Christine Tompkins, widow of the American philanthropist and founder of The North Face brand Douglas Tompkins, offered this Wednesday the donation of 93,492 hectares of land to the Chilean state in the extreme south of the country, for the creation of a national park.
The tender added to the 407,000 hectares of forests and indigenous species that the Tompkins family ceded in 2017, in the largest private land donation in the country’s history, for the state of Chile to take over. public access.
“Thanks to a generous donation proposal to the Rebuild Chile Foundation, more than 93,000 hectares of Cabo Forward will be part of the creation of a national park.
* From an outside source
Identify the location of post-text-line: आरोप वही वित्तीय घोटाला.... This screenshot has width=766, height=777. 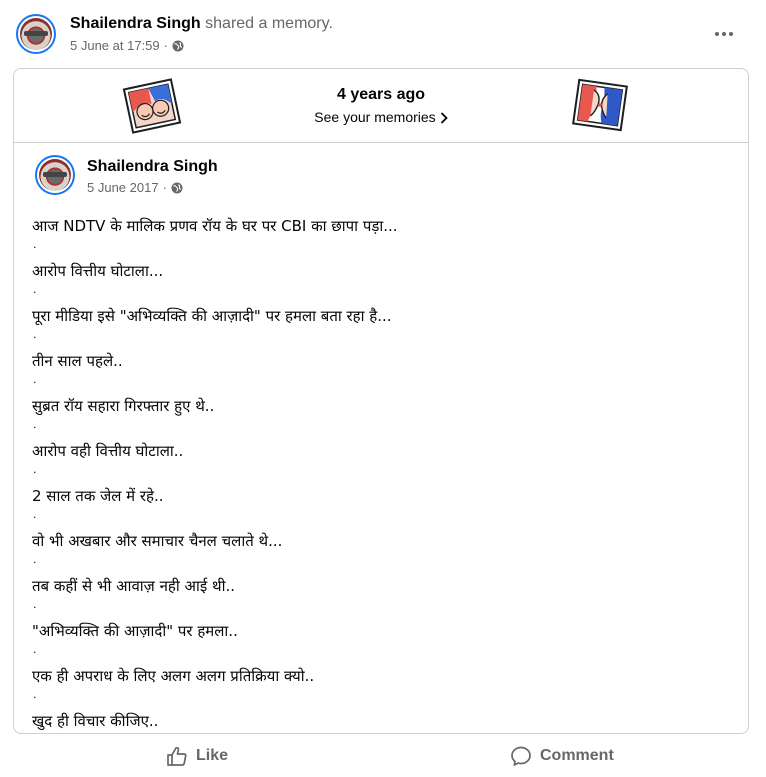
(382, 462).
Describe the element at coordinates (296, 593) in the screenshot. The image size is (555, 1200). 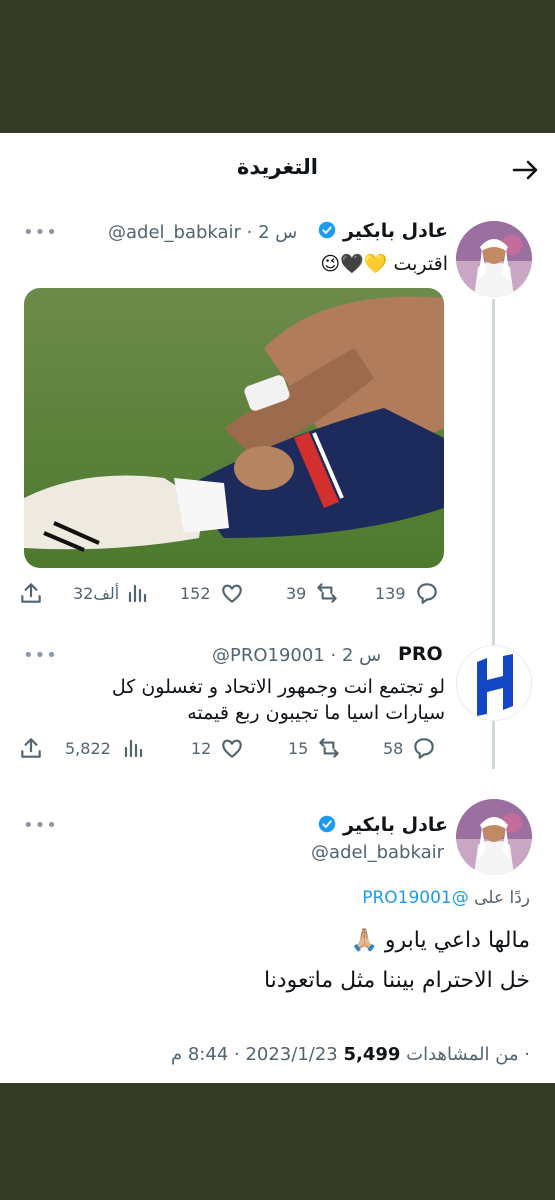
I see `retweet-count: 39` at that location.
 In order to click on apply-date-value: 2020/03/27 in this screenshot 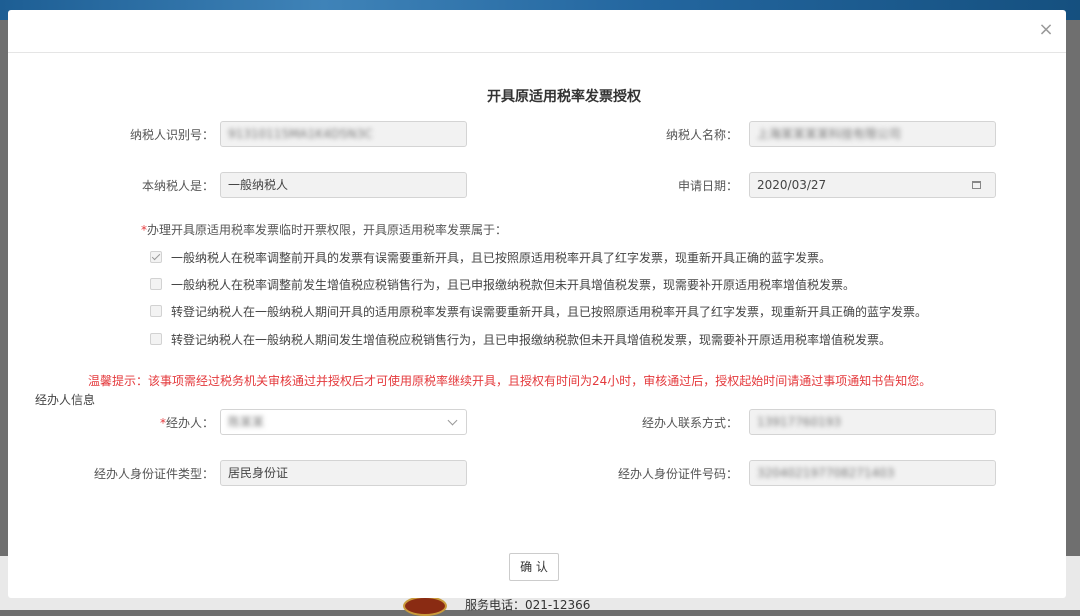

We are making progress in facing the climate crisis and in protecting biodiversity”, said Chilean President Gabriel Boric. on Twitter after meeting Kristen Tompkins.
With the transfer of ownership of the land, the family fulfills a long-held wish of Douglas Tompkins, who started his conservation project in southern Chile more than two decades ago and died in 2015 in a kayaking accident.
Founder of sports apparel and equipment brand The North Face and fashion brand Esprit, Douglas Tompkins quit his job to settle in Chilean Patagonia in the 1990s, fascinated by its wild and rugged landscapes.
At the beginning of his conservation project, many criticized him because they believed he would build a nuclear landfill there or establish a Jewish state.
Its forests and soil absorb 521 tons of carbon per hectare
In a statement, the Reconstruct Chile Foundation and Tompkins Conservation, which manage the late philanthropist’s legacy, explained that “the property to be donated, Cape Forward, is the southernmost point of the American continent, the last land before being submerged in the Strait of Magellan”.
Subantarctic forests cover 48% (coihue de Magallanes, Canelo, Ciprés de las Guaitecas) and 11% are peatlands (swamps).
In the text, they add: “Its forests and soils absorb 521 tons of carbon per hectare. It has populations as far south as the Huemul and also the Red Canquén, both in danger of extinction”.
Meanwhile, marine life is abundant and diverse on its coastline of more than 40 kilometers, thanks to the nutrients provided by the confluence of the Antarctic, Pacific and Atlantic currents, with the presence of humpback whales and the southern dolphin. And the Magellanic penguin.